Purpose
The purpose of this study is to evaluate the clinical efficacy of repeated doses of
Leucocyte-poor Platelet-rich Plasma combined with Hyaluronic Acid and single dose of
Adipose Derived Mesenchymal Stem Cells injections. It was hypothesised that Adipose
Derived Mesenchymal Stem Cells could be superior to Leucocyte-poor Platelet-rich
Plasma + Hyaluronic Acid for the treatment of early knee Osteoarthritis at 12 months
follow-up.
Methods
Eighty knees in fifty patients (mean age: 61.3 years, range 40-80) with early knee
osteoarthritis were allocated into two groups from November 2016 to December 2017.
The group 1 composed of 40 knees were treated with three intra-articular injections (1
month apart) using autologous Leucocyte-poor Platelet Rich Plasma combined with
Hyaluronic Acid and the group 2 composed of 40 knees were treated with a single
dose of Adipose-derived Mesenchymal Stem Cell injection by supra-patellar approach.

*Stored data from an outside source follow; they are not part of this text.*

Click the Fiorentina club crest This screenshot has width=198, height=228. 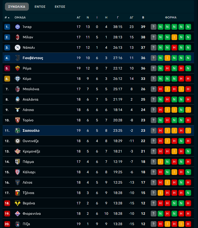(17, 214)
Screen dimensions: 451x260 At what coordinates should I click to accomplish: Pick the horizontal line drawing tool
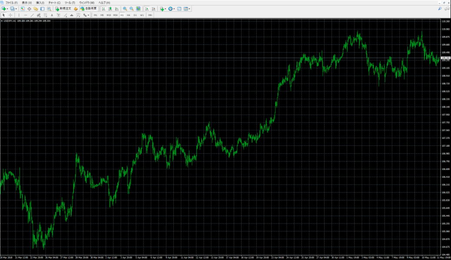pyautogui.click(x=26, y=15)
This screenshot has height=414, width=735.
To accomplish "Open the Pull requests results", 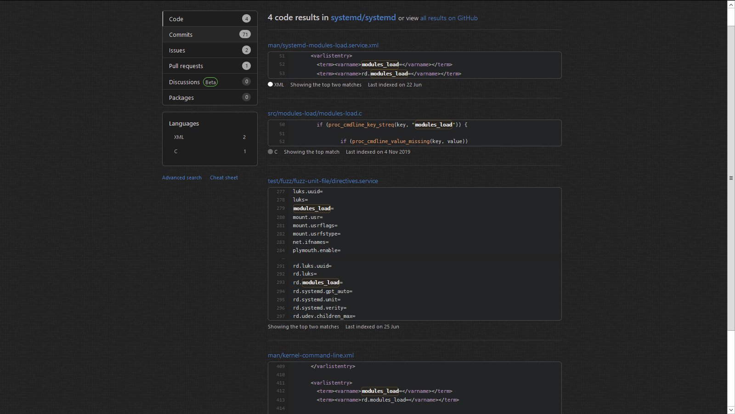I will click(x=186, y=66).
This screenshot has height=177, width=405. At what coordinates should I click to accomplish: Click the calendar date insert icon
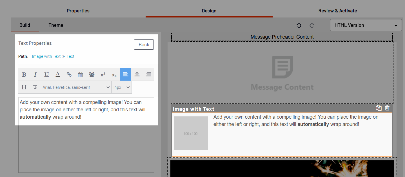80,74
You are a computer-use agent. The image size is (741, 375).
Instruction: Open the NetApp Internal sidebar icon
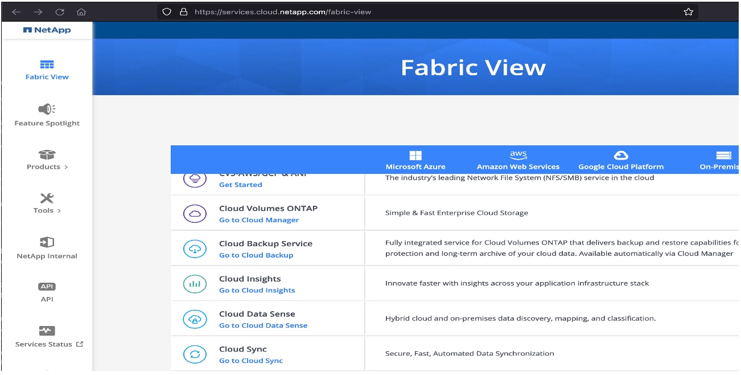click(x=47, y=242)
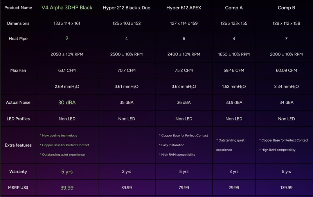Click the MSRP US$ row label
This screenshot has width=313, height=197.
pos(18,188)
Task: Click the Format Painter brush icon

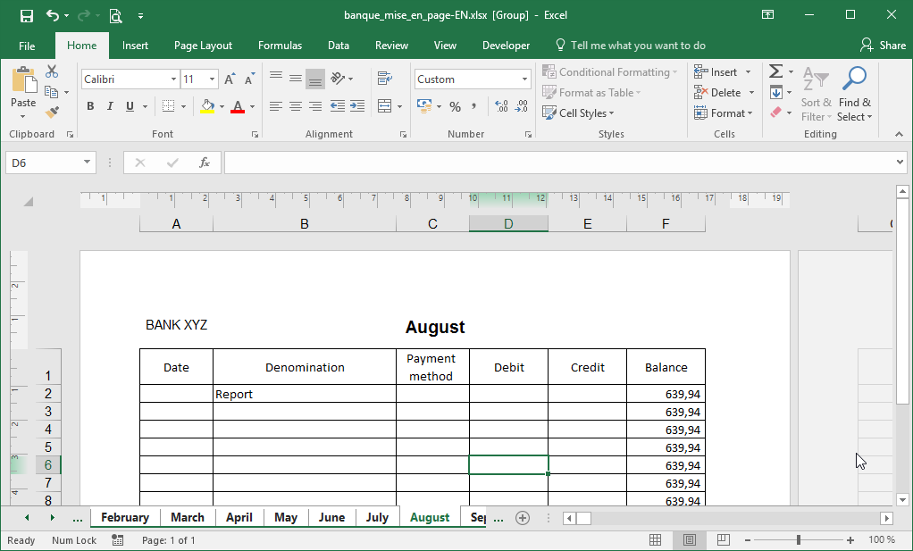Action: tap(52, 113)
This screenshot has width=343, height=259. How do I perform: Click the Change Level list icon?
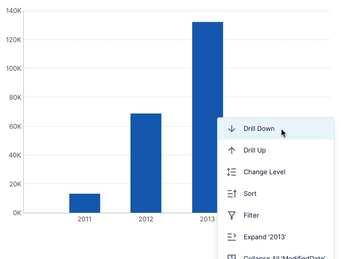[x=231, y=172]
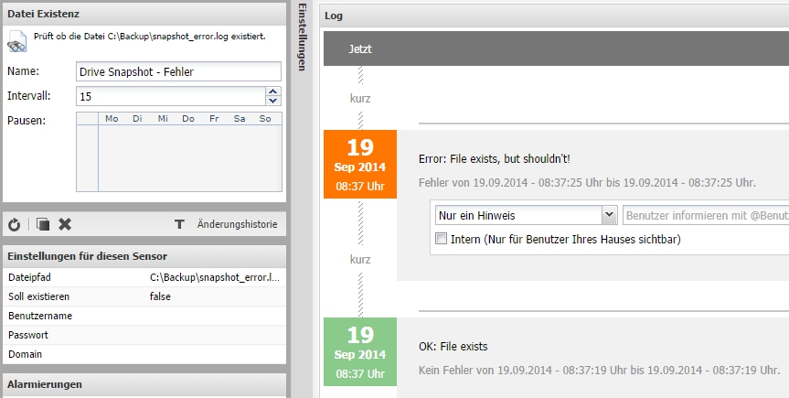Increase the Intervall value with up arrow

click(x=272, y=91)
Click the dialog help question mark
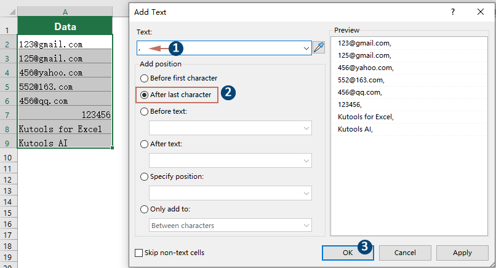The width and height of the screenshot is (496, 268). point(453,12)
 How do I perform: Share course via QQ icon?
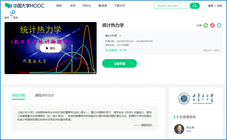219,25
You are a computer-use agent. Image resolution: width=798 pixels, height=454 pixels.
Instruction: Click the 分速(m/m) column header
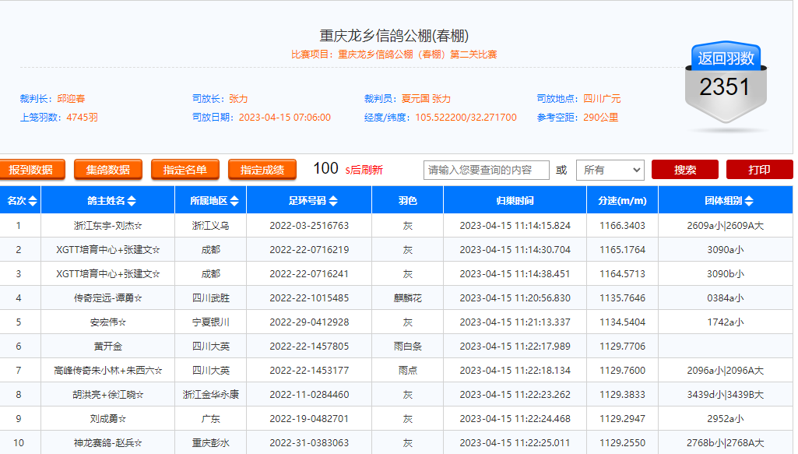622,201
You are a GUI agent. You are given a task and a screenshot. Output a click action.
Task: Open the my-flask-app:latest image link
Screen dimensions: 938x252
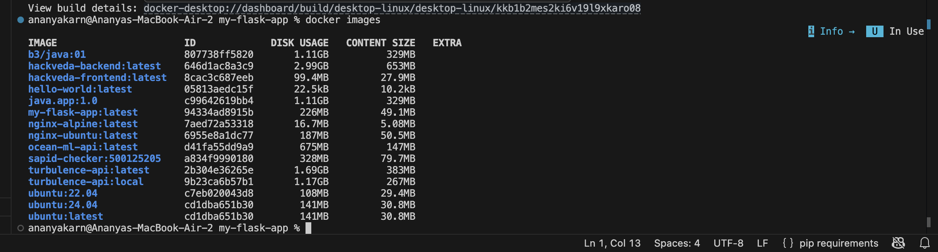click(x=83, y=112)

Outcomes were measured by PROMs Tegner, Marx, VAS, IKDC and KOOS.
Results
All patients in both groups lead to clinical and functional improvement at 6 and 12
months. However, there is statistical significance evidence in favor of ADMSCs
(Lipogems) only for the case of Tegner and KOOS Symptoms at 6 months and for
Tegner at 12 months of follow-up.
Conclusion
This study shows both groups lead to clinical and functional improvement at 6 and 12
months. ADMSCs (Lipogems) showed better clinical results in Tegner and KOOS
Symptoms at 6 months and for Tegner at 12 months of follow-up. This finding will aid
clinicians to analyse the cost versus benefit ratio and help them to formulate an
algorithm when treating patients with early osteoarthritis.